Selected excerpt:

Colour Evolution, 2001, still images from animation

 
An Everywhere of Silver, installation view, Proverbs for Ouroboros, Trondheim Kunstmuseum, 2016

An Everywhere of Silver, installation view, Proverbs for Ouroboros, Trondheim Kunstmuseum, 2016

 

Colour Evolution
2001, video animation, 42s, mute

 

Colour Evolution

2001
Video animation, 42s, mute

Images move by in a flash. A human cell? A tree branch? Or a sliver of bone?

Mai Hofstad Gunnes ́ video Colour Evolution seems to document an organic story but leaves the spectator looking for a coherent narrative. As one image is swallowed by the next, one senses a higher order, only to see it disappear like a train one failed to catch. The images (ninety-nine appear in twenty-five seconds) have been taken from a German biology book from the sixties, an old paperback that Gunnes purchased in Berlin. ”I was fascinated by the drawings which, in a way should represent science and truth,” recalls Gunnes. ”On the contrary, I thought they were more like fiction because as drawings, they were so simplified and colourful.”

After scanning the images, Gunnes ignored the order dictated by the evolutionary chro-nology and instead sorted them according to colour. While colour turns out to be the key behind the sequence, the solution is hardly satisfying. Colours can be easily matched, but how do they work out in time? Should orange come after red? Is green more historic than pale yellow?

Data excerpts:

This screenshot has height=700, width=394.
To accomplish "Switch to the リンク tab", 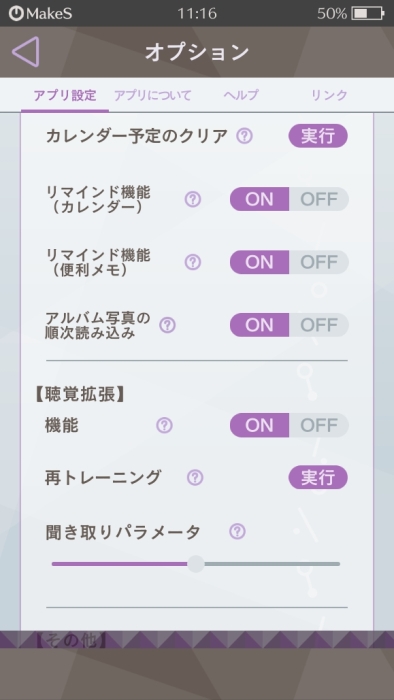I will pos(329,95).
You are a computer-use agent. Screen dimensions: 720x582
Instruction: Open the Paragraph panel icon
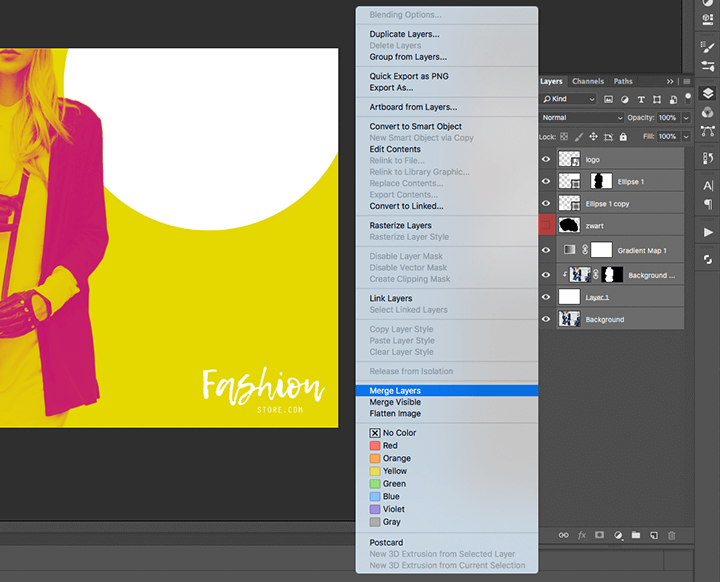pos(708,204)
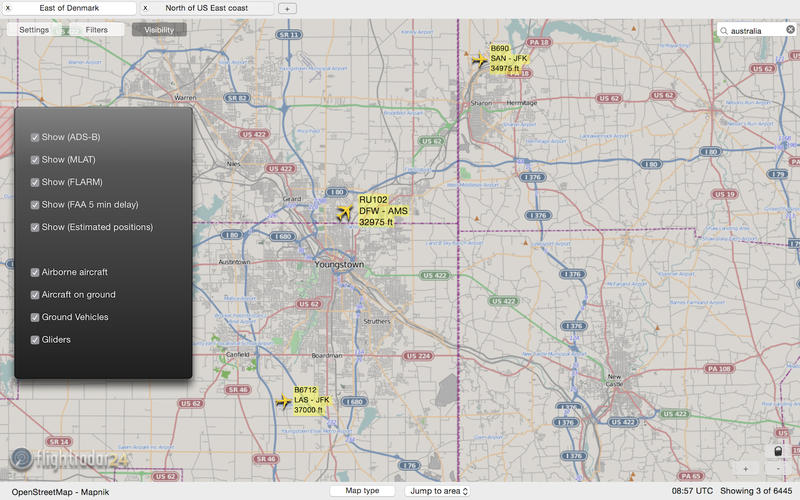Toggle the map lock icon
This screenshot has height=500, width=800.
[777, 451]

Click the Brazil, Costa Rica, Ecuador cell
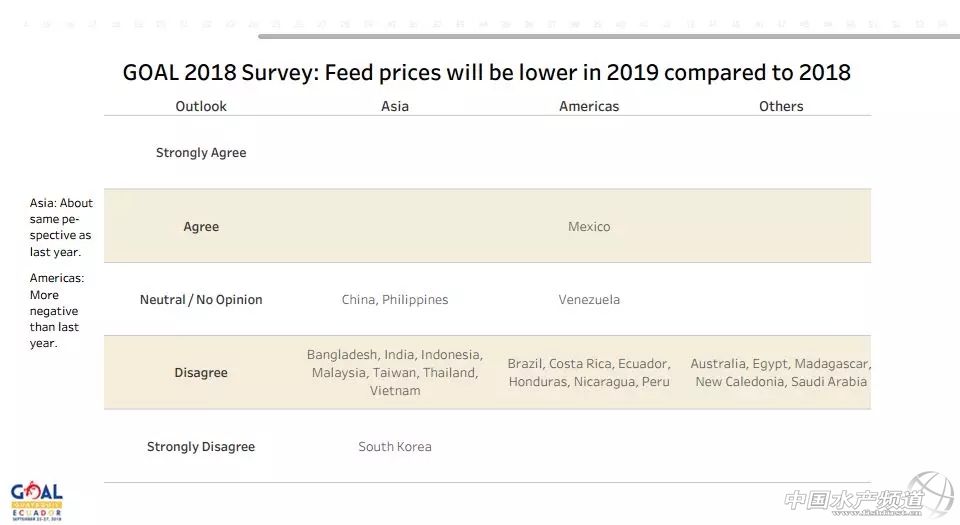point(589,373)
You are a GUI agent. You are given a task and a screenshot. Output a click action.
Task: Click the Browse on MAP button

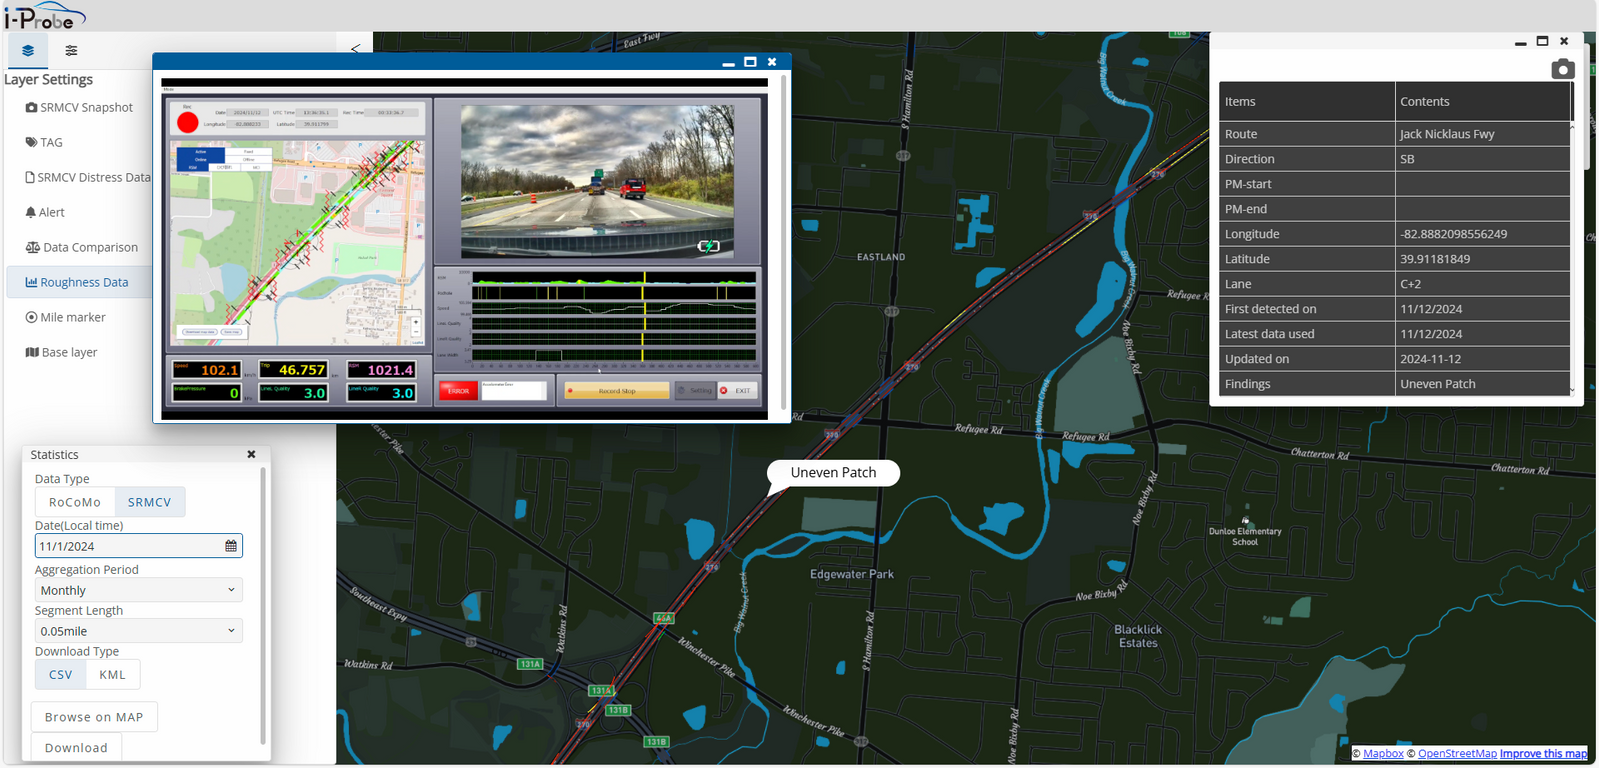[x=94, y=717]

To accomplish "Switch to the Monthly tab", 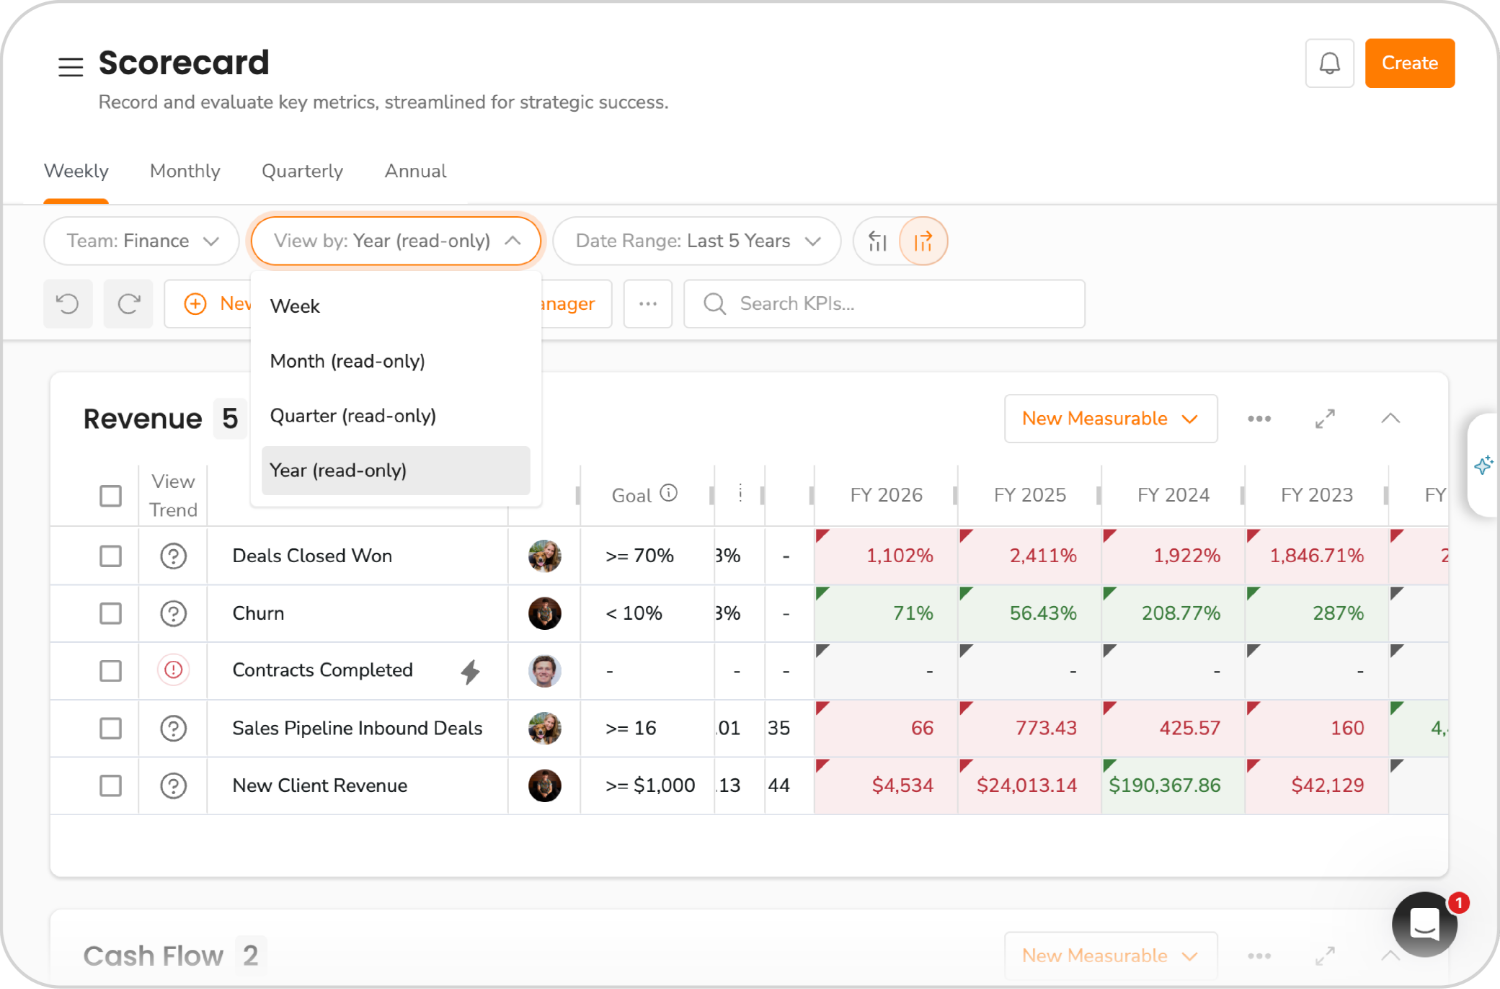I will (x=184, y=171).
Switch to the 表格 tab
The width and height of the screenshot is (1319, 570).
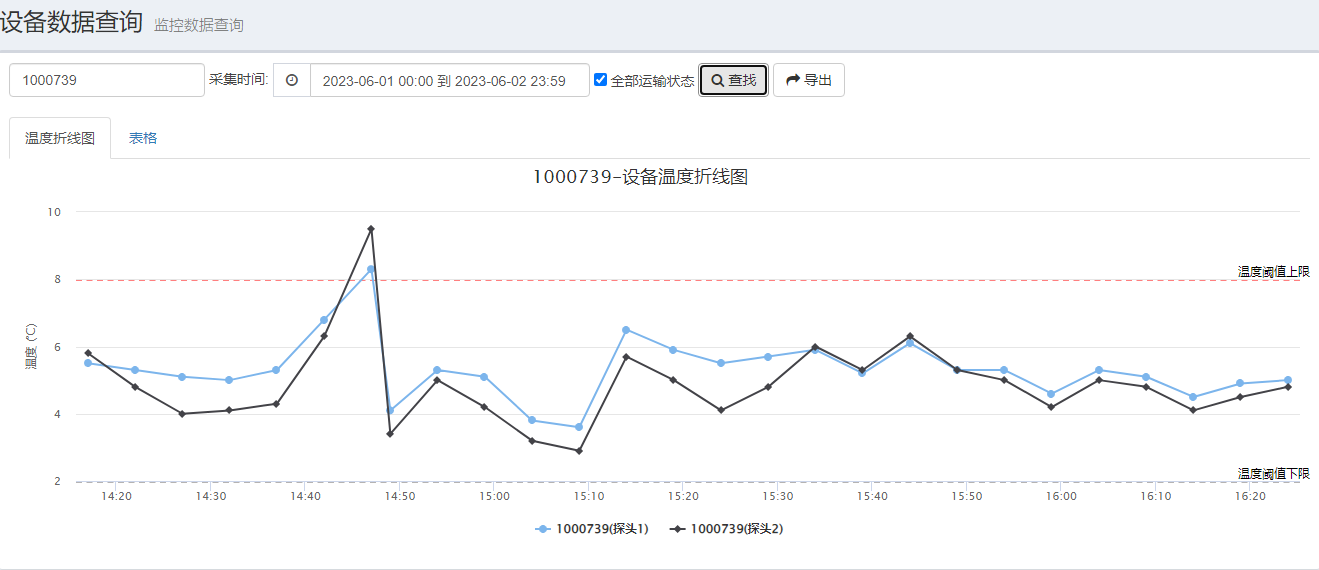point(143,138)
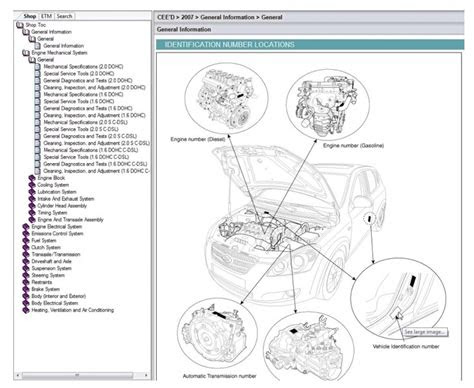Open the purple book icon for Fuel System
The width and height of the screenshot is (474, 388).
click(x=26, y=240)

Exercise 1: In the text on the video Colour Evolution, what source were the images taken from?
Exercise 2: Resume the text on the video Colour Evolution after its final sentence.

Exercise response 1: A German biology book from the sixties, an old paperback that Gunnes purchased in Berlin.

Exercise response 2:
The predicament recalls Foucault ́s attempt to come to grips with Borges ́ tale of the Chinese encyclopaedia. Language provides a place where the odd categories of ani-mals (owned by the emperor; embalmed, tamed etc) can meet. As Foucault points out, aphasics, who are deprived of language, cannot form such an order. When confronted with multi-coloured skeins of wool, they keep re-organising them until anxiety sets in. One can appreciate their anxiety. By rapidly mixing colour and time, Gunnes suggests that order is far from self-evident, even for those mastering language. ”For me, the work is about the systemisation of things, the need to make one ́s own system.” The order of the book, whether a German biology text or a Chinese encyclopaedia, is lost in the blink of an eye.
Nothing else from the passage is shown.